Bild: Angehörige der NSU-Opfer sind enttäuscht von der Arbeit der Ermittlungs…
Berlin taz | Das Aktenschreddern des Verfassungsschutzes direkt nach
Bekanntwerden des NSU bleibt folgenlos. Die Generalstaatsanwaltschaft Köln
teilte mit, dass sie dazu nicht mehr ermitteln wird. Damit ist die
Vernichtung seit Freitag verjährt.
Am 11. November 2011 – der Tag, an dem der NSU öffentlich bekannt wurde –
hatte im Bundesamt für Verfassungsschutz der Referatsleiter mit dem
Decknamen Lothar Lingen angeordnet, sieben V-Mann-Akten zu schreddern –
allesamt aus Thüringen, dem Heimatland der Rechtsterroristen. In der Folge
trat der damalige Verfassungsschutzchef Heinz Fromm zurück.

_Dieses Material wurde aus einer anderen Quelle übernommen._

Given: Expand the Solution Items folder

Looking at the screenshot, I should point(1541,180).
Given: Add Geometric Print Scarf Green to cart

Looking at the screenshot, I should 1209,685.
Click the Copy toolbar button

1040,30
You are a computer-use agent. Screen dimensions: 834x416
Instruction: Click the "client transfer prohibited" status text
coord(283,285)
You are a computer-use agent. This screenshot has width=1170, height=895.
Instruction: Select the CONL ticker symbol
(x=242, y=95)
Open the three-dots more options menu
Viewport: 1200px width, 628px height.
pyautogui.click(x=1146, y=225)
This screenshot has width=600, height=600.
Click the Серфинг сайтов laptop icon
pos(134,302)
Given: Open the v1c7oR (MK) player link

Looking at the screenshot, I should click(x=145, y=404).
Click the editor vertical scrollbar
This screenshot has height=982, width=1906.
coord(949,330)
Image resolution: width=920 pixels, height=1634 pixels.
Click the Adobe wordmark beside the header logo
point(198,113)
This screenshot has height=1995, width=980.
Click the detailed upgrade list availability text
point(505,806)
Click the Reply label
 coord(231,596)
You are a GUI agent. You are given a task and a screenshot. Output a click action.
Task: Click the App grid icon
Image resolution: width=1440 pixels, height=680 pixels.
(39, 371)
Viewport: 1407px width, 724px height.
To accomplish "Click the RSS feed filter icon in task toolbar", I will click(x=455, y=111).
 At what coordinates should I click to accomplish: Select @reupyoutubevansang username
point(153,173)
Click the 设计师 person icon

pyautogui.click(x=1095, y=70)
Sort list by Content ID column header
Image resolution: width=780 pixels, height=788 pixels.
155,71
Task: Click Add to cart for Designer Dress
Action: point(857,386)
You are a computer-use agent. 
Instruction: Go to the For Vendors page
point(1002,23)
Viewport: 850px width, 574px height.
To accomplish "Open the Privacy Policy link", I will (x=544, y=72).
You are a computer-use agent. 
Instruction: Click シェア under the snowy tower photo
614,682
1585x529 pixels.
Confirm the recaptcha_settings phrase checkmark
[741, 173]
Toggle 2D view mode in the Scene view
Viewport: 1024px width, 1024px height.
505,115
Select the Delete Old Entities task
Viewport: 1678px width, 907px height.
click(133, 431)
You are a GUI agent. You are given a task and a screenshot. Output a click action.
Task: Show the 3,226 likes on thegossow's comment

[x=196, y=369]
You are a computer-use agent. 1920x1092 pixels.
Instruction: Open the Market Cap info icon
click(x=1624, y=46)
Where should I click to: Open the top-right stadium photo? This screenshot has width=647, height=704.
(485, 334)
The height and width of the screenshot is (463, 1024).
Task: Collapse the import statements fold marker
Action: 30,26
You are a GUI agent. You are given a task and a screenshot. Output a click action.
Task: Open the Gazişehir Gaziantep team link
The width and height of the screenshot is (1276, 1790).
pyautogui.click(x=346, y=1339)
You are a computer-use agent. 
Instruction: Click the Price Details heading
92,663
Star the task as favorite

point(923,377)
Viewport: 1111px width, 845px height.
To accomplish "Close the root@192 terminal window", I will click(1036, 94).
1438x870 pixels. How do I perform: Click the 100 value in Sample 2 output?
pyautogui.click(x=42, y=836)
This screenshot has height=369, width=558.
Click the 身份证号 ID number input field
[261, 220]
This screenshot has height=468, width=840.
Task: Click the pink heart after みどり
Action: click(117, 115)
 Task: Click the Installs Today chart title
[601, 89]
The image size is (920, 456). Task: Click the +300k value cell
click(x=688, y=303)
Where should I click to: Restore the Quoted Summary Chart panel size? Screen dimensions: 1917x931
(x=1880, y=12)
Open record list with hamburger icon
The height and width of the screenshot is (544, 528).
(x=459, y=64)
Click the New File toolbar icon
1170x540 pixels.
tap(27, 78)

Lingen behauptet bis heute, ihm seien bei einer Durchsicht der Akten nach
einem NSU-Bezug Löschfristen aufgefallen. Zu den Rechtsterroristen habe
dort nichts gestanden. Jüngst aber wurde noch eine Aussage Lingens vor der
Bundesanwaltschaft bekannt. Dort räumte er ein: Er habe auch Schreddern
lassen, damit bei der Vielzahl an Thüringer V-Leuten „die Frage, warum das
BfV von nichts gewusst hat, vielleicht gar nicht auftaucht“. Die Familie
des NSU-Opfers Mehmet Kubaşık stellte daraufhin Strafanzeige wegen
Strafvereitelung.
Eine Sprecherin der Kölner Generalstaatsanwaltschaft nannte eine
Vertuschungsabsicht „unbegründet“. Bereits zuvor hatte die
Staatsanwaltschaft Köln neue Ermittlungen abgelehnt: Die Aussage Lingens
vor der Bundesanwaltschaft ändere nichts. Dieser habe ja von vornherein
eingeräumt, es sei ihm auch um Arbeitsersparnis gegangen. Hauptmotiv für
das Schreddern aber seien die Löschfristen gewesen. Zu diesem Schluss waren
die Staatsanwälte schon nach ersten Ermittlungen gegen Lingen gekommen, die
sie 2013 eingestellt hatten.
## Kritik von der Opposition
Linken-Innenexpertin Petra Pau reagierte empört. „Es ist eine Schande“,
sagte sie am Freitag in einer Bundestagsdebatte zum fünften Jahrestag des
NSU-Bekanntwerdens. Die Justiz halte ihre „schützende Hand“ über den
Verfassungsschutz. „Die Betroffenen werden ein weiteres Mal verhöhnt“,
kritisierte Pau. Bis heute werden zum NSU-Terror, der mindestens zehn
Menschenleben kostete, „geschwiegen, geleugnet und vertuscht“.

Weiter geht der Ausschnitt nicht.